▶ _How to complete this task_
Retype the entries below without any change.

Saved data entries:
# # # #

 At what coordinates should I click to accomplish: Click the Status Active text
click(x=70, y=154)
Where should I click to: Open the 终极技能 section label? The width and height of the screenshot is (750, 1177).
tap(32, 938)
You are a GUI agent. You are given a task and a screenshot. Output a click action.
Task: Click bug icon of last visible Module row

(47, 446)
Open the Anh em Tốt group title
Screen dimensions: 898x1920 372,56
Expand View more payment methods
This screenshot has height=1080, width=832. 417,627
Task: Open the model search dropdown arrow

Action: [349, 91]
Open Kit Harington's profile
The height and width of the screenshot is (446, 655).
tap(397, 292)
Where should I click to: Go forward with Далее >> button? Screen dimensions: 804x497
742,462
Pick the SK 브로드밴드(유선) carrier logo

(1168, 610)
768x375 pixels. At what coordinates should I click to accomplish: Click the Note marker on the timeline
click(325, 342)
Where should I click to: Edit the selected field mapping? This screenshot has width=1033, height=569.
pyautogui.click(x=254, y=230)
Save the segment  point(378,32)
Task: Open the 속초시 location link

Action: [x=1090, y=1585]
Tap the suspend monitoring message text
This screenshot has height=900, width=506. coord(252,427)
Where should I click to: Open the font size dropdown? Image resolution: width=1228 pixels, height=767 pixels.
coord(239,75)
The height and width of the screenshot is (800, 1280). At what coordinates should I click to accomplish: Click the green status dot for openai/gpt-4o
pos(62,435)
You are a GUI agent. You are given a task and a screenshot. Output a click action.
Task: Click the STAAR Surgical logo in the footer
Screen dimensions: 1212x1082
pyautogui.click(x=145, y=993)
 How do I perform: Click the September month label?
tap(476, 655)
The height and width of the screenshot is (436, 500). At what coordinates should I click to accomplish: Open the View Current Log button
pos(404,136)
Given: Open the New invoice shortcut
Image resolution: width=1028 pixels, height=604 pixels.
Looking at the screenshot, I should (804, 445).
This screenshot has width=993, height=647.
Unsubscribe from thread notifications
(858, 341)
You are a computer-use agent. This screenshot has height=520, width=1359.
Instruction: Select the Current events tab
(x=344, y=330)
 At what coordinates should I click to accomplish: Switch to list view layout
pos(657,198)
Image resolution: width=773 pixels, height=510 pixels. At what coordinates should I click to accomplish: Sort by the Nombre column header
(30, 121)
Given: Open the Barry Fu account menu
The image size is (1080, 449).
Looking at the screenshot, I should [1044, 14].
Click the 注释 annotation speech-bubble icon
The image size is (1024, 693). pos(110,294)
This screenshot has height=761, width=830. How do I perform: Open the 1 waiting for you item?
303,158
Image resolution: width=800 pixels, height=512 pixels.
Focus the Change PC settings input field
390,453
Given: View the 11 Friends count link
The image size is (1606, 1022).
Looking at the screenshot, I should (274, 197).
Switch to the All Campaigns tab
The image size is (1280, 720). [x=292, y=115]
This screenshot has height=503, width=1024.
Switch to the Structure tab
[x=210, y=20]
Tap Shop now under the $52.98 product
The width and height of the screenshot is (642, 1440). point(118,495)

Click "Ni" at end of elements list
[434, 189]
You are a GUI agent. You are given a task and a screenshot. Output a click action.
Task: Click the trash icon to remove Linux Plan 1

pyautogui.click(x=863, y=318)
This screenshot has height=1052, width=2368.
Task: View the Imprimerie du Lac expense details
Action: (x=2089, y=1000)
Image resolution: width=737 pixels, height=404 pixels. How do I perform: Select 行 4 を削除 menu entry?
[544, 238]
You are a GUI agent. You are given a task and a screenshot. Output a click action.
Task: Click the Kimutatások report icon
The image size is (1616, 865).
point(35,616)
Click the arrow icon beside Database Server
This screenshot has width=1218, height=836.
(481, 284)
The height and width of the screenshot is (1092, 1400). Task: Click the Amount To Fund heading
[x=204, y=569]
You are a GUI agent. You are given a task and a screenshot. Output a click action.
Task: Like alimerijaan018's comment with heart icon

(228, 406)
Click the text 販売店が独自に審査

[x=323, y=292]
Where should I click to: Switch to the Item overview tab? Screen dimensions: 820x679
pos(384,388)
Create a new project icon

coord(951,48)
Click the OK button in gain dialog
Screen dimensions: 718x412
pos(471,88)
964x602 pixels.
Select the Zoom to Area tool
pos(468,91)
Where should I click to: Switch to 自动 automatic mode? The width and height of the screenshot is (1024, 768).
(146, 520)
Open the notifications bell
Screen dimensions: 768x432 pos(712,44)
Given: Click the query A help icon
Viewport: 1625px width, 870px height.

# # # #

▶ _Response_
 At what coordinates should I click to accomplish: Click the Status Active text
click(x=70, y=154)
Where should I click to: Open the 终极技能 section label? The width and height of the screenshot is (750, 1177).
tap(32, 938)
You are a GUI agent. You are given a task and a screenshot. Output a click action.
Task: Click bug icon of last visible Module row

(47, 446)
Open the Anh em Tốt group title
Screen dimensions: 898x1920 372,56
Expand View more payment methods
This screenshot has height=1080, width=832. 417,627
Task: Open the model search dropdown arrow

Action: [349, 91]
Open Kit Harington's profile
The height and width of the screenshot is (446, 655).
tap(397, 292)
Where should I click to: Go forward with Далее >> button? Screen dimensions: 804x497
742,462
Pick the SK 브로드밴드(유선) carrier logo

(1168, 610)
768x375 pixels. At what coordinates should I click to accomplish: Click the Note marker on the timeline
click(325, 342)
Where should I click to: Edit the selected field mapping? This screenshot has width=1033, height=569.
pyautogui.click(x=254, y=230)
Save the segment  point(378,32)
Task: Open the 속초시 location link

Action: [x=1090, y=1585]
Tap the suspend monitoring message text
This screenshot has height=900, width=506. coord(252,427)
Where should I click to: Open the font size dropdown? Image resolution: width=1228 pixels, height=767 pixels.
coord(239,75)
The height and width of the screenshot is (800, 1280). At what coordinates should I click to accomplish: Click the green status dot for openai/gpt-4o
pos(62,435)
You are a GUI agent. You are given a task and a screenshot. Output a click action.
Task: Click the STAAR Surgical logo in the footer
Screen dimensions: 1212x1082
pyautogui.click(x=145, y=993)
 How do I perform: Click the September month label?
tap(476, 655)
The height and width of the screenshot is (436, 500). At what coordinates should I click to accomplish: Open the View Current Log button
pos(404,136)
Given: Open the New invoice shortcut
Image resolution: width=1028 pixels, height=604 pixels.
Looking at the screenshot, I should (804, 445).
This screenshot has width=993, height=647.
Unsubscribe from thread notifications
(858, 341)
You are a computer-use agent. This screenshot has height=520, width=1359.
Instruction: Select the Current events tab
(x=344, y=330)
 At what coordinates should I click to accomplish: Switch to list view layout
pos(657,198)
Image resolution: width=773 pixels, height=510 pixels. At what coordinates should I click to accomplish: Sort by the Nombre column header
(30, 121)
Given: Open the Barry Fu account menu
The image size is (1080, 449).
Looking at the screenshot, I should [1044, 14].
Click the 注释 annotation speech-bubble icon
The image size is (1024, 693). pos(110,294)
This screenshot has height=761, width=830. How do I perform: Open the 1 waiting for you item?
303,158
Image resolution: width=800 pixels, height=512 pixels.
Focus the Change PC settings input field
390,453
Given: View the 11 Friends count link
The image size is (1606, 1022).
Looking at the screenshot, I should (274, 197).
Switch to the All Campaigns tab
The image size is (1280, 720). [x=292, y=115]
This screenshot has height=503, width=1024.
Switch to the Structure tab
[x=210, y=20]
Tap Shop now under the $52.98 product
The width and height of the screenshot is (642, 1440). point(118,495)

Click "Ni" at end of elements list
[434, 189]
You are a GUI agent. You are given a task and a screenshot. Output a click action.
Task: Click the trash icon to remove Linux Plan 1

pyautogui.click(x=863, y=318)
This screenshot has height=1052, width=2368.
Task: View the Imprimerie du Lac expense details
Action: (x=2089, y=1000)
Image resolution: width=737 pixels, height=404 pixels. How do I perform: Select 行 4 を削除 menu entry?
[544, 238]
You are a GUI agent. You are given a task and a screenshot. Output a click action.
Task: Click the Kimutatások report icon
The image size is (1616, 865).
point(35,616)
Click the arrow icon beside Database Server
This screenshot has width=1218, height=836.
(481, 284)
The height and width of the screenshot is (1092, 1400). Task: Click the Amount To Fund heading
[x=204, y=569]
You are a GUI agent. You are given a task and a screenshot. Output a click action.
Task: Like alimerijaan018's comment with heart icon

(228, 406)
Click the text 販売店が独自に審査

[x=323, y=292]
Where should I click to: Switch to the Item overview tab? Screen dimensions: 820x679
pos(384,388)
Create a new project icon

coord(951,48)
Click the OK button in gain dialog
Screen dimensions: 718x412
pos(471,88)
964x602 pixels.
Select the Zoom to Area tool
pos(468,91)
Where should I click to: Switch to 自动 automatic mode? The width and height of the screenshot is (1024, 768).
(146, 520)
Open the notifications bell
Screen dimensions: 768x432 pos(712,44)
Given: Click the query A help icon
Viewport: 1625px width, 870px height.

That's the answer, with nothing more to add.